** MATERIAL PROVIDED follows **
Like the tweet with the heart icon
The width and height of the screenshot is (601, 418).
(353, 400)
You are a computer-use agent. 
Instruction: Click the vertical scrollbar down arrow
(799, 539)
** End of MATERIAL PROVIDED **
WHAT YOU SHOULD DO:
All lines from the one containing "You are a computer-use agent." to the last line of the material above must be copied exactly, and only those.

THE COMPLETED TASK:
You are a computer-use agent. 
Instruction: Click the vertical scrollbar down arrow
(799, 539)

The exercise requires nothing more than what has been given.